- Executive Director of the National Coalition to Abolish the Death Penalty
- Director of the Capital Punishment Project of the ACLU
- Adjunct professor of law at Georgetown University
Diann Rust-Tierney is the Executive Director of the National Coalition to Abolish the Death Penalty (NCADP), which was established in 1976 as the first “fully staffed national organization exclusively devoted to abolishing capital punishment.” Rust-Tierney has also been the director of the Capital Punishment Project of the American Civil Liberties Union (ACLU) since 1991. The NCADP calls Rust-Tierney “the ACLU’s lead strategist and spokeswoman on the death penalty.” She is currently an adjunct professor of law at Georgetown University.
Rust-Tierney graduated from an all-girls’ high school in Washington, D.C. and then majored in political science at the College of Wooster in Wooster, Ohio, from which she graduated in 1977. She received a degree from the University of Maryland School of Law in 1982 and took a position as a public defender in Washington, D.C. She later worked with the National Women’s Law Center. In 1992, Rust-Tierney led a successful campaign to defeat a death-penalty referendum in Washington, D.C.
At the 1995 American University Law Review Conference, Rust-Tierney said, “Racism, as we know from other aspects of a society, is a very complex issue. There is no reason to believe that those same complexities that we see in other constitutions in our society don’t carry over here. So, when we talk about why you have disproportionate numbers of people on death row who kill white victims from a statistical point of view, . . . there are lots of things that go into the decision to prosecute; and there are lots of pressures that go into these decisions that come from public outrage, which has a lot to do with the public’s identifying with the victim. The jury need not necessarily know the race of the victim to have the outcome that we are so concerned about if the prosecutor is getting pressure from the community because the community is outraged when there’s been a white victim.”

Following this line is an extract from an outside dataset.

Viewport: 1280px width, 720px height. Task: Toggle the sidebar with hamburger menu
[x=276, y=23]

Rust-Tierney’s assertion that the death penalty is applied in a racially discriminatory manner (favoring whites over blacks) wilts under careful scrutiny. According to the Bureau of Justice Statistics, whites who are arrested for murder or non-negligent manslaughter are actually more likely than their black counterparts to be sentenced to death (1.6 percent vs. 1.2 percent). Of those inmates under death sentences, whites are actually likelier than blacks to have their sentences carried out (7.2 percent vs. 5.9 percent). These disparities are not huge, and the purpose here is not to suggest that they indicate bias against whites; the point is that in no way do they support the notion of bias against blacks. In their 1997 book America in Black and White, Stephan and Abigail Thernstrom point out that “black offenders over the past generation have not been sentenced to death at a higher rate than white offenders. No careful scholarly study in recent years has demonstrated that the race of the defendant has played a significant role in the outcome of murder trials.”

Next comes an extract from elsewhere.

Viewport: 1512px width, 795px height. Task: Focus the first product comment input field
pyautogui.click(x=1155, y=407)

The Thernstroms also note that while fully 58 percent of prisoners currently serving sentences for murder are black, only 40 percent of inmates on death row are black; that is, relative to the rate at which black offenders commit murder, they are sentenced to death in disproportionately low numbers. Finally, if courts were unfairly imposing the death penalty against black defendants who deserved greater leniency, we would expect to find that blacks on death row have cleaner criminal records than their white counterparts. But in fact, the exact opposite is true. Blacks awaiting execution are 10 percent likelier to have had felony convictions, and 20 percent likelier to have had homicide convictions, prior to the crimes that propelled them to death row.